V DOMENICA DEL TEMPO DI PASQUA (anno c)

Vi do un comandamento nuovo: che vi amiate gli uni gli altri

(Elisa Moro)

“Guardate come si amano!” (Tertulliano, Apolog. 39): l’amore distingueva i cristiani dei primi secoli dai pagani, li caratterizzava, diventando la testimonianza più alta e autentica della loro stessa esistenza in Cristo. Proprio la carità, come ricorda la breve pericope giovannea (Gv. 13, 31-35), tratta dal discorso che Gesù ha rivolto agli Apostoli durante l’Ultima Cena, diventa il cuore del comando nuovo del Risorto, che “ha voluto che ci trovassimo legati di reciproco amore, perché fossimo il Corpo del supremo Capo e membra strette da un così dolce vincolo” (Sant’Agostino, Trattato 65).

“Ora il Figlio dell’uomo è stato glorificato, e anche Dio è stato glorificato in lui” (v.31): in questo linguaggio, tipicamente giovanneo, Cristo dichiara la piena disponibilità ad entrare nel disegno d’amore verso l’umanità di Dio Padre, “che si compie nell’essere consegnato, nella morte e risurrezione” (Benedetto XVI, 25/01/2012). È dunque “l’ora dell’amore, che vuole andare sino alla fine, fino al dono supremo” (San Giovanni Paolo II, 14/01/1998); è un “eccomi” che si compie nel presente, nell’Ora, che è adesso giunta, in contrapposizione a Cana (Gv. 2, 4). Le tenebre del tradimento di Giuda sono calate, ma l’amore concreto di Cristo squarcia il buio, dà il vero senso agli eventi, è luce e vita piena; la sua gloria proviene dalla carità, che si manifesta nella croce, anticipo della vittoria della risurrezione.

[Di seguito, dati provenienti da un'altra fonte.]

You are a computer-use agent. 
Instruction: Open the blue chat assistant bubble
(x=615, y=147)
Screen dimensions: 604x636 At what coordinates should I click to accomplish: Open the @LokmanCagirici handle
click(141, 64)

“Vi do un comandamento nuovo…. Da questo tutti sapranno che siete miei discepoli” (v. 34-35). Il comando di Cristo, l’entolè kainé, contiene una novità di significato, che è lo stesso amore vissuto, sull’esempio di Cristo, come ricorda San Cirillo d’Alessandria: “riconosci la novità del suo amore verso di noi? Il Signore nostro Gesù Cristo ci ha amati più di se stesso” (Commento Giovanni, 9).

Rileggendo queste parole alla luce della Pasqua, si può cogliere il senso autentico dell’invio alla missione, del testimoniare con la vita l’incontro, nell’oggi, con il Vivente. Come disse don Giussani, durante il Sinodo del 1987, “ciò che manca” – e oggi il problema è invariato – “non è tanto la ripetizione verbale o culturale dell’annuncio nella società. L’uomo di oggi attende l’esperienza dell’incontro con persone per le quali il fatto di Cristo è realtà così presente che la vita loro è cambiata”, divenendo amore visibile e illuminante per l’intera umanità.

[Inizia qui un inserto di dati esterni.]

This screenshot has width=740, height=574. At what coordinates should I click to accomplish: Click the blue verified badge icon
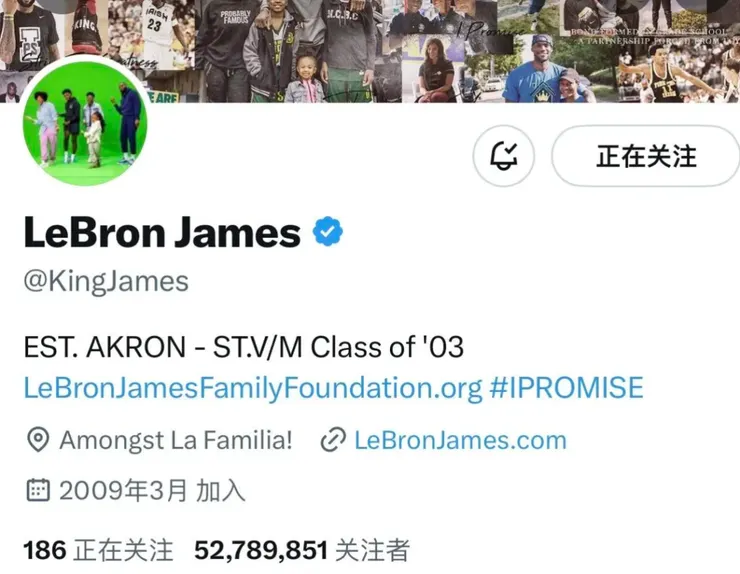(328, 231)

(Gv 13,31-35) Quando Giuda fu uscito [dal cenacolo], Gesù disse: «Ora il Figlio dell’uomo è stato glorificato, e Dio è stato glorificato in lui. Se Dio è stato glorificato in lui, anche Dio lo glorificherà da parte sua e lo glorificherà subito.
Figlioli, ancora per poco sono con voi.
Vi do un comandamento nuovo:
che vi amiate gli uni gli altri.
Come io ho amato voi, così amatevi anche voi gli uni gli altri.
Da questo tutti sapranno che siete miei discepoli: se avete amore gli uni per gli altri».